--- EXCERPTED TEXT ---

Architecture (high level)
- Streamlit frontend (Python) for upload, review, and editing.
- Backend workers (FastAPI/RQ or Celery) for PDF extraction, OCR, and AI calls.
- AI services: LLMs for summarization, question generation, and topic extraction (hosted or via secure API).
- Storage: encrypted object store for PDFs, Postgres for metadata and versions, and audit logs in append-only storage.
- Integrations: survey platforms and internal CRM for respondent targeting.
Implementation highlights
- Phase 1 — Requirements & compliance (2 weeks): mapped document types, PII risks, access controls, and integration targets.
- Phase 2 — Prototype (3 weeks): Streamlit UI with single‑PDF upload, AI summarization, and initial survey draft generation.
- Phase 3 — Robust extraction & OCR (2 weeks): added Tesseract OCR, layout-aware extraction to preserve headings and tables.
- Phase 4 — Reviewer workflow & export (2 weeks): inline editing, version history, and export connectors to survey platforms.
- Phase 5 — Security hardening & rollout (3 weeks): encryption at rest, RBAC, SSO integration, and pilot with one program office.
AI role and guardrails
- AI generated initial summaries, candidate questions, and response templates — accelerating drafts from hours to minutes.
- Guardrails enforced: PII redaction prompts, model output filters for bias/unbiased wording, and SME review required before publishing.
- Explainability: the app surfaced source excerpts tied to each generated question so reviewers could verify provenance.

--- RECORD SET ---

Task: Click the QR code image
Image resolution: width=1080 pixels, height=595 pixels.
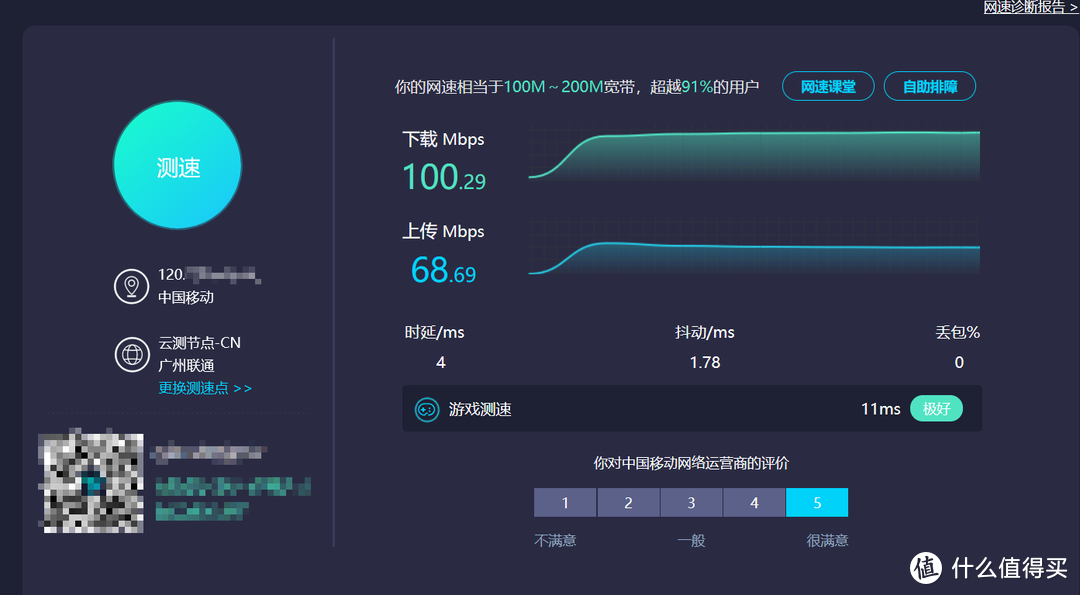Action: pyautogui.click(x=91, y=483)
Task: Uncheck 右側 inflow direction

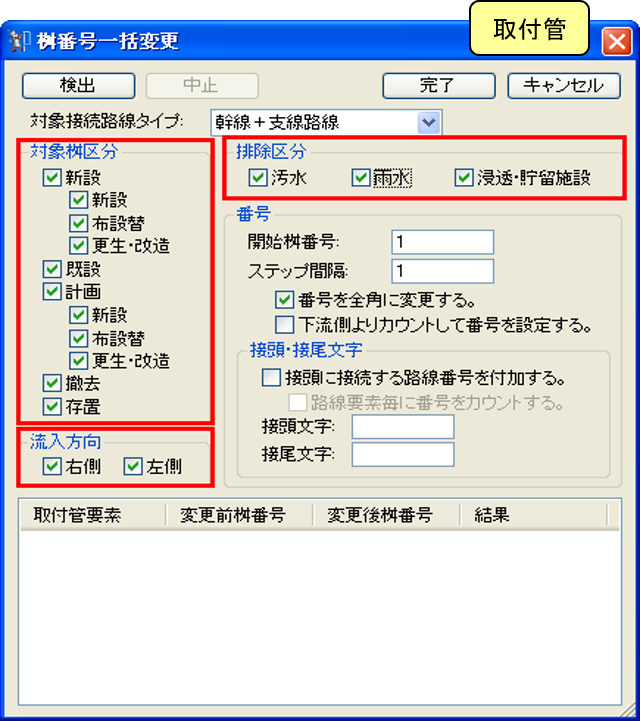Action: [52, 467]
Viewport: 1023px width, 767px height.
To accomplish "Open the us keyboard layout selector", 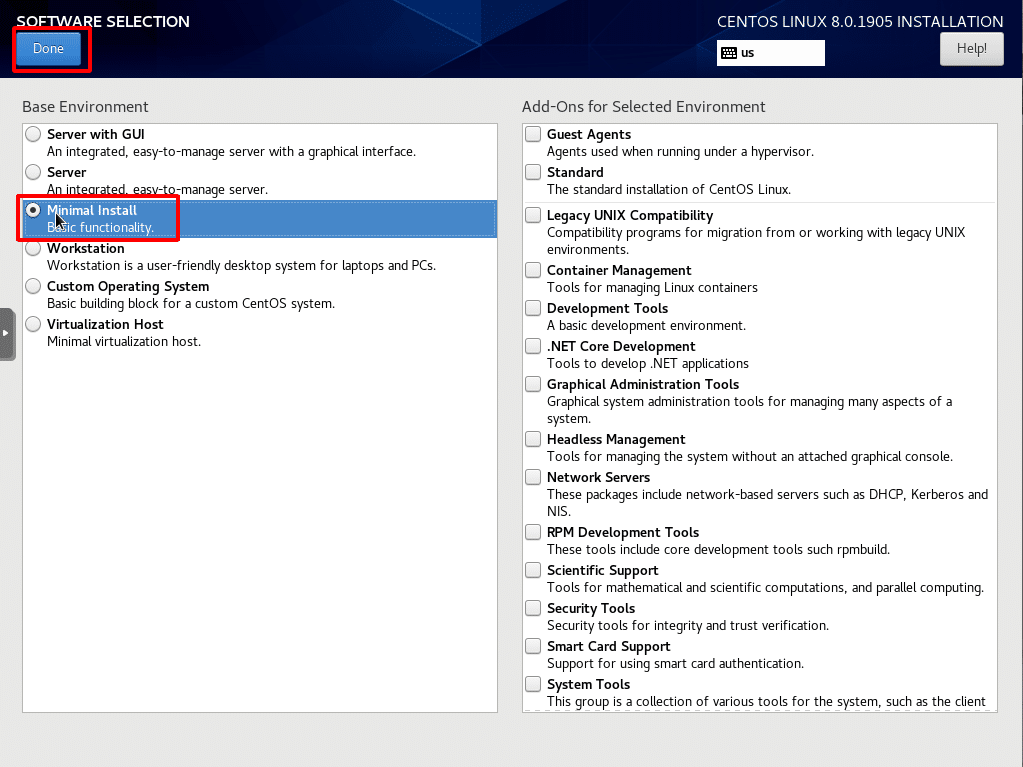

---

_EXERCISE INSTRUCTIONS_:
Set down the full architecture and implementation notes from above, word for word, leaving out none of the lines.

_TASK SOLUTION_:
Architecture (high level)
- Streamlit frontend (Python) for upload, review, and editing.
- Backend workers (FastAPI/RQ or Celery) for PDF extraction, OCR, and AI calls.
- AI services: LLMs for summarization, question generation, and topic extraction (hosted or via secure API).
- Storage: encrypted object store for PDFs, Postgres for metadata and versions, and audit logs in append-only storage.
- Integrations: survey platforms and internal CRM for respondent targeting.
Implementation highlights
- Phase 1 — Requirements & compliance (2 weeks): mapped document types, PII risks, access controls, and integration targets.
- Phase 2 — Prototype (3 weeks): Streamlit UI with single‑PDF upload, AI summarization, and initial survey draft generation.
- Phase 3 — Robust extraction & OCR (2 weeks): added Tesseract OCR, layout-aware extraction to preserve headings and tables.
- Phase 4 — Reviewer workflow & export (2 weeks): inline editing, version history, and export connectors to survey platforms.
- Phase 5 — Security hardening & rollout (3 weeks): encryption at rest, RBAC, SSO integration, and pilot with one program office.
AI role and guardrails
- AI generated initial summaries, candidate questions, and response templates — accelerating drafts from hours to minutes.
- Guardrails enforced: PII redaction prompts, model output filters for bias/unbiased wording, and SME review required before publishing.
- Explainability: the app surfaced source excerpts tied to each generated question so reviewers could verify provenance.